Bringing Chess to Visually Impaired People

The Gazette - May 2001

Edited by Peter Price
The views expressed in the Gazette do not necessarily reflect the policies or views of the BCA, nor those of the editor.

MAKE WAY FOR THE CHAMPION

As reported in the last issue, John Way won the 35th BCA correspondence chess championship, a full point ahead of the field. We endorse our hearty congratulations to John, and assure him that a commemorative memento of the "Tylor" shield is in transit.

To learn more about this postal chess threat from abroad John writes:

Worcester in the 1940s was fertile soil for nurturing an interest in chess, entirely due to the relentless efforts of our mentor, Reginald Bonham. Before leaving school I had: won the school championship; participated in the British Junior at Hastings; played board five for Worcestershire, and

had been advanced with Bonham as the county's representative for the Midland qualifying competition for entry to the British championship. Needless to say, at Birmingham I met my Waterloo! - but it was heady stuff while it lasted.

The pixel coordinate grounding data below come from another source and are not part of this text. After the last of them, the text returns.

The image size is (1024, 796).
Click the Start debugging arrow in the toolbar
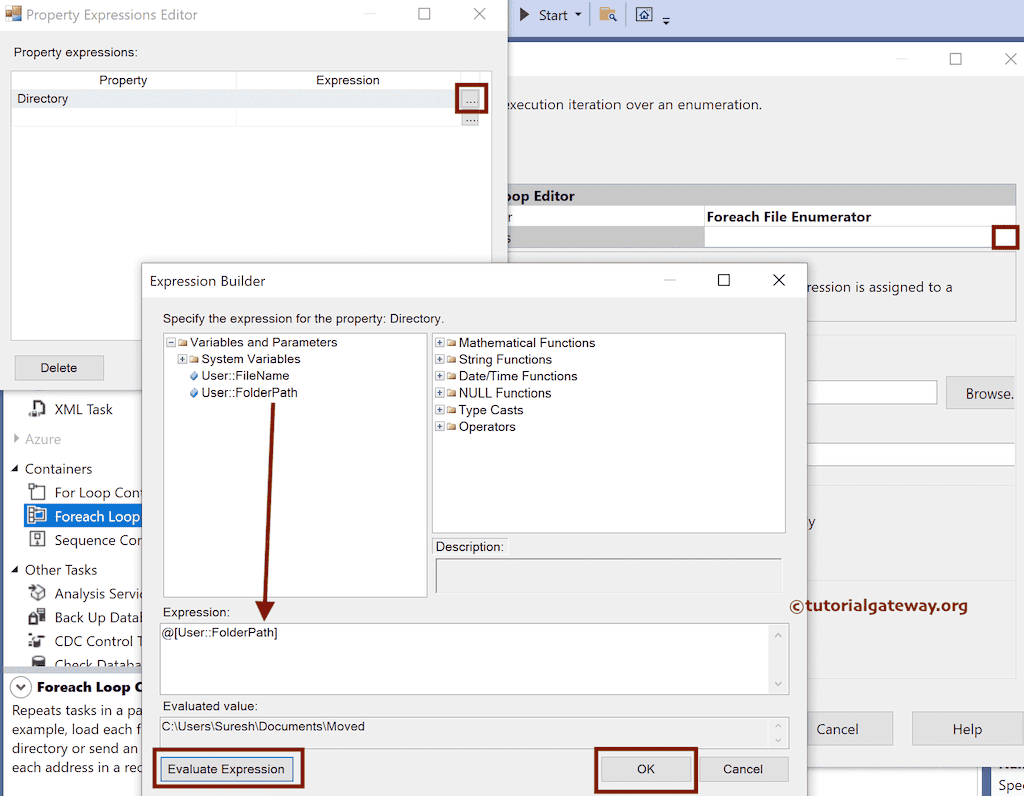(524, 14)
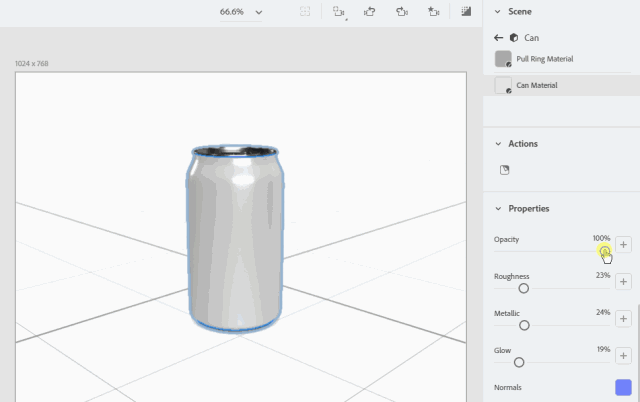Click the camera redo icon

point(401,12)
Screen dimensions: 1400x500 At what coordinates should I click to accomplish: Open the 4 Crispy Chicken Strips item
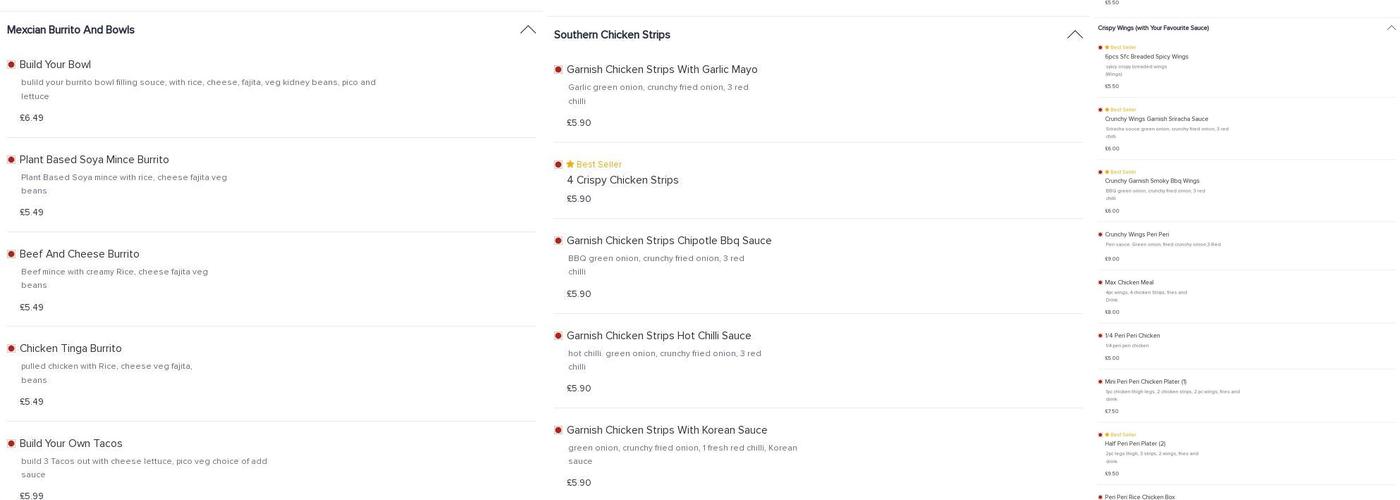(x=622, y=180)
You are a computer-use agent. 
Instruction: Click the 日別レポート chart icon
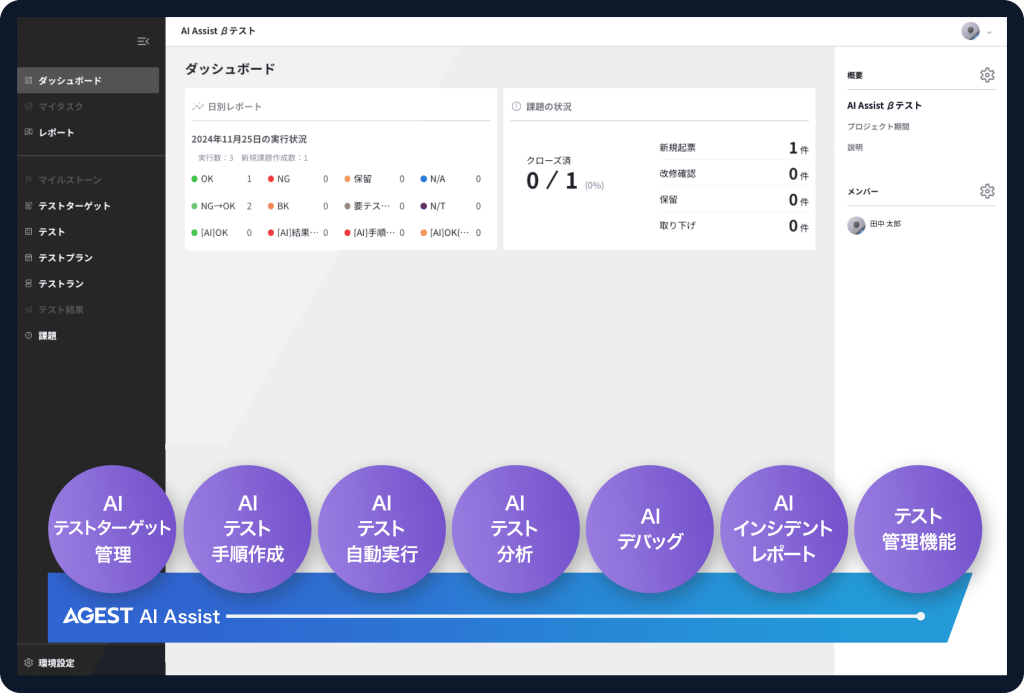pos(198,106)
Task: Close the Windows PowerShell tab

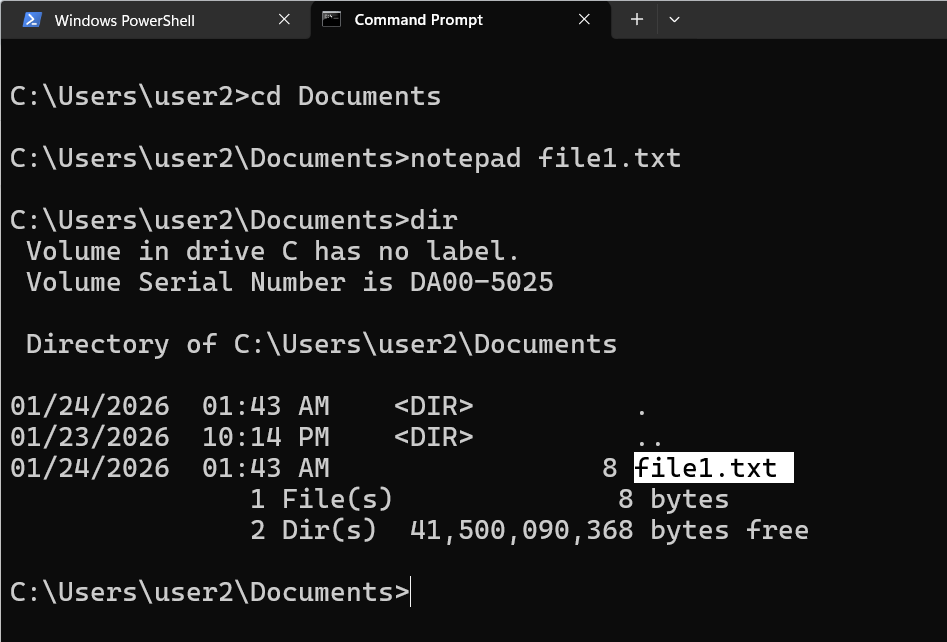Action: click(x=283, y=19)
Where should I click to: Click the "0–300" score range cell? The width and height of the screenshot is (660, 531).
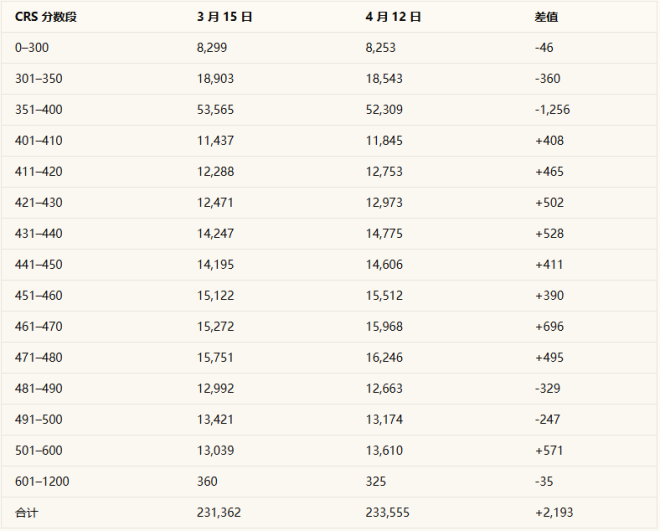point(30,47)
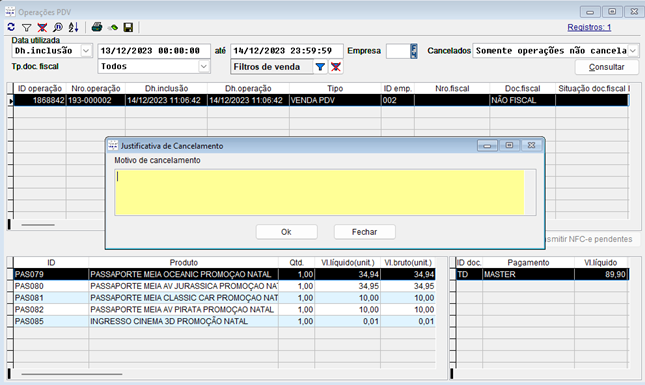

As a chartered physiotherapist working for 20 years in London, chess receded into the background, though I did play for the old boys and for Middlesex county and was a member of a club in north London.

With the end of a turbulent marriage in 1973 came emigration to Canada, a more rewarding professional career, a happy marriage, a university degree and an amateur radio licence. While I played at two local clubs, correspondence chess started to appeal. It is equally demanding but different in

its requirements - not unlike the difference between a recording and a live performance. It has helped me to extract the maximum from a given position, and to visualise better. I now contemplate positions during a lull in conversation, or while taking a shower or a dip in the pool. Stamina has been replaced by an attention to detail and sober second thought.

I believe that the greatest respect one can show towards an opponent is to play the strongest game one can, and, at age 69, I hope to do this for a little longer.